Record extracts »
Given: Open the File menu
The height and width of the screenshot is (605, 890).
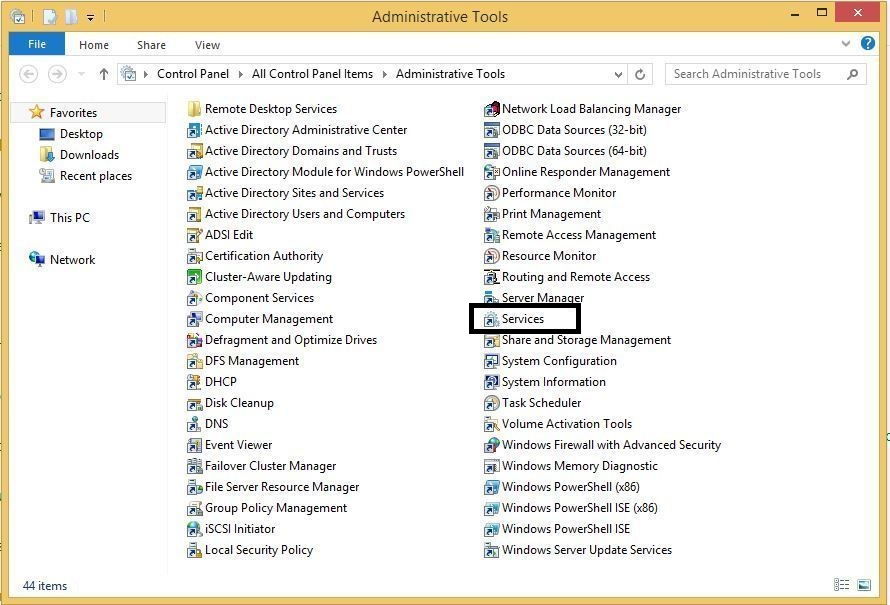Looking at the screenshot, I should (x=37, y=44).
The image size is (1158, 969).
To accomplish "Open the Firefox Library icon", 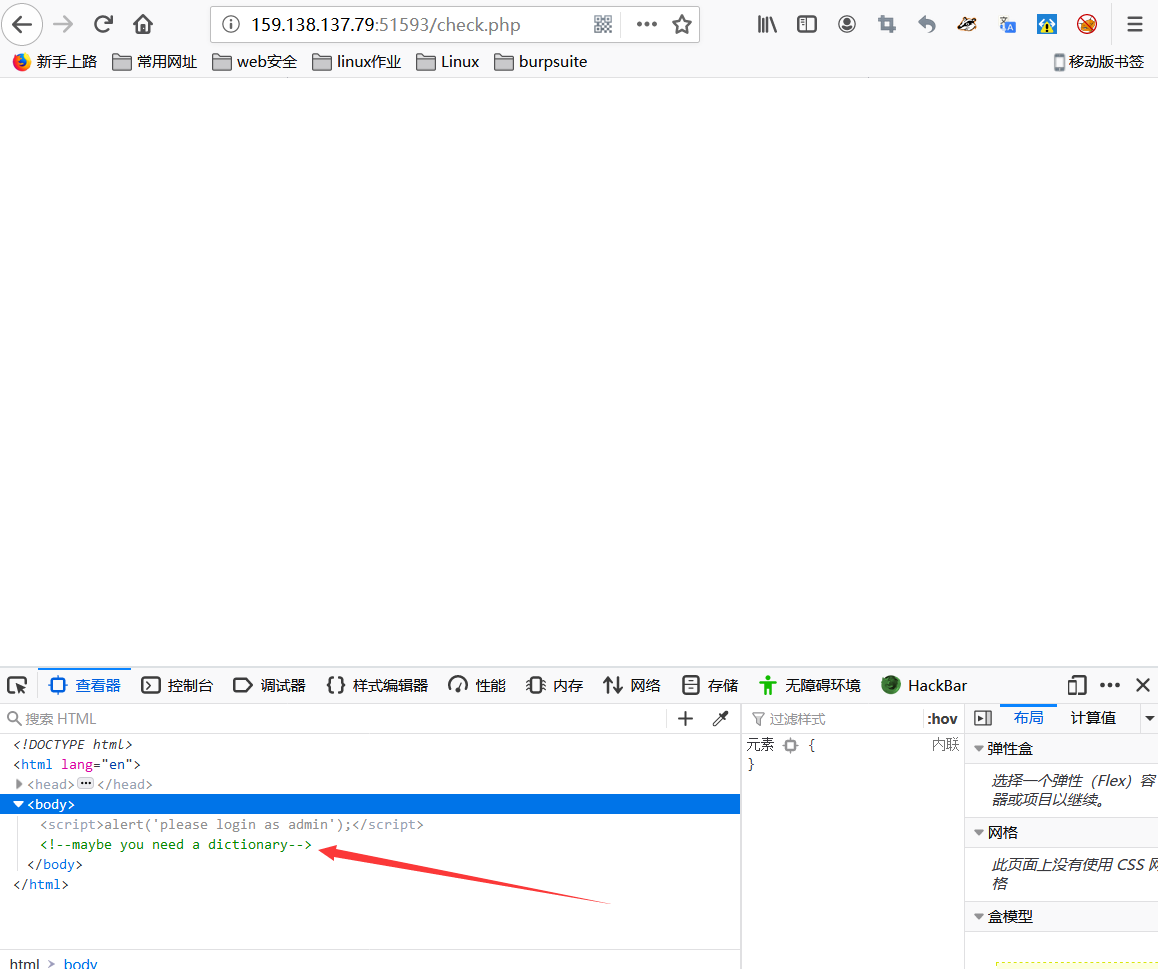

---

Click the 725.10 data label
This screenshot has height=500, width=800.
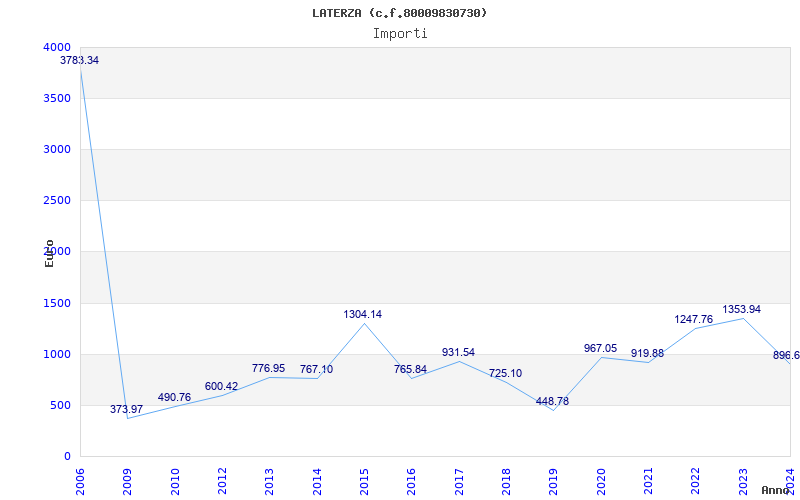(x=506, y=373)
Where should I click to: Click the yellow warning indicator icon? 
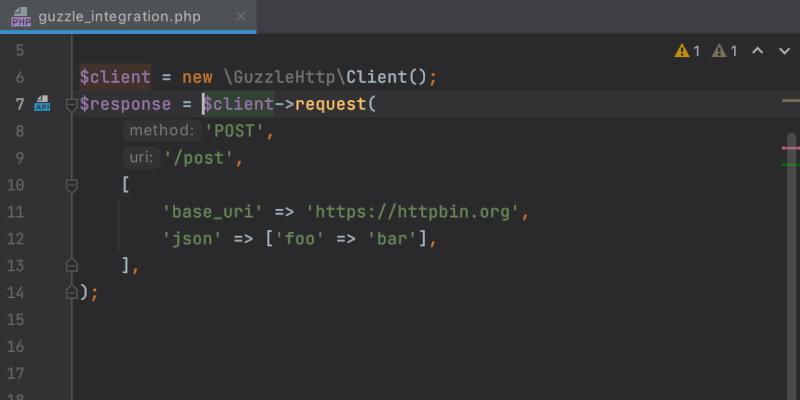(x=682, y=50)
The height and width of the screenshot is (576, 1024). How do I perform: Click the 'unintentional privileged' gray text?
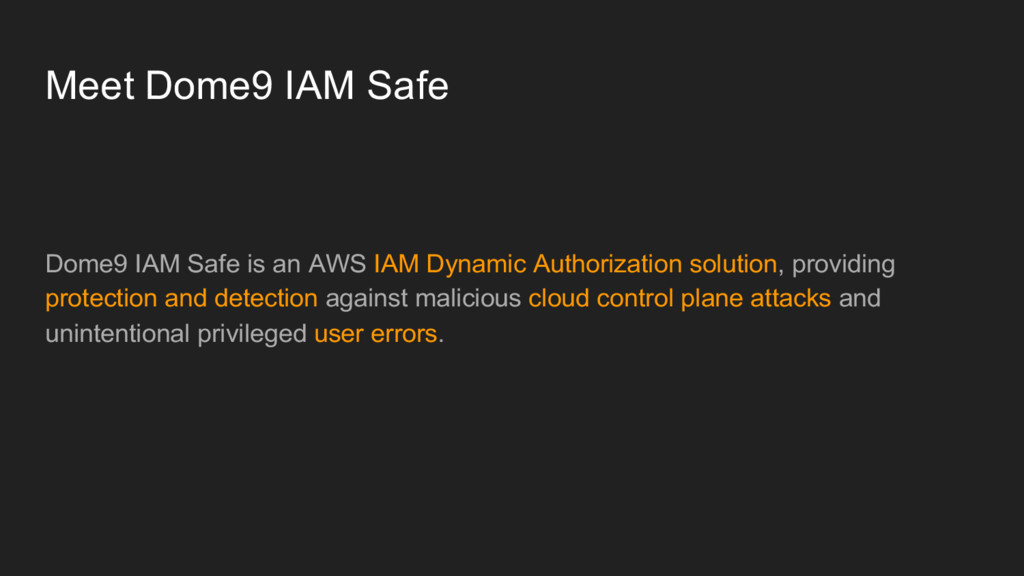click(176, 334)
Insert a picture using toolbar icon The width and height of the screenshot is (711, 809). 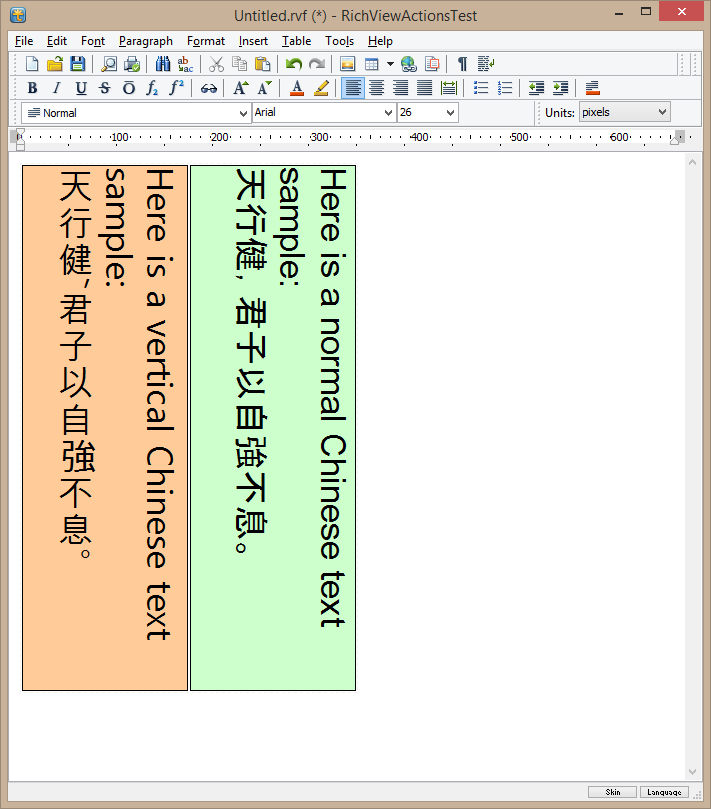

Exercise description » Every line above from the one with "Click the 725.10 data label" down to the one with "Insert a picture" must be written out exactly, and no picture may appear.

Solved problem »
Click the 725.10 data label
This screenshot has height=500, width=800.
(x=506, y=373)
Where should I click to: Click the yellow warning indicator icon? 
(x=682, y=50)
The height and width of the screenshot is (576, 1024). How do I perform: Click the 'unintentional privileged' gray text?
click(176, 334)
Insert a picture using toolbar icon The width and height of the screenshot is (711, 809). 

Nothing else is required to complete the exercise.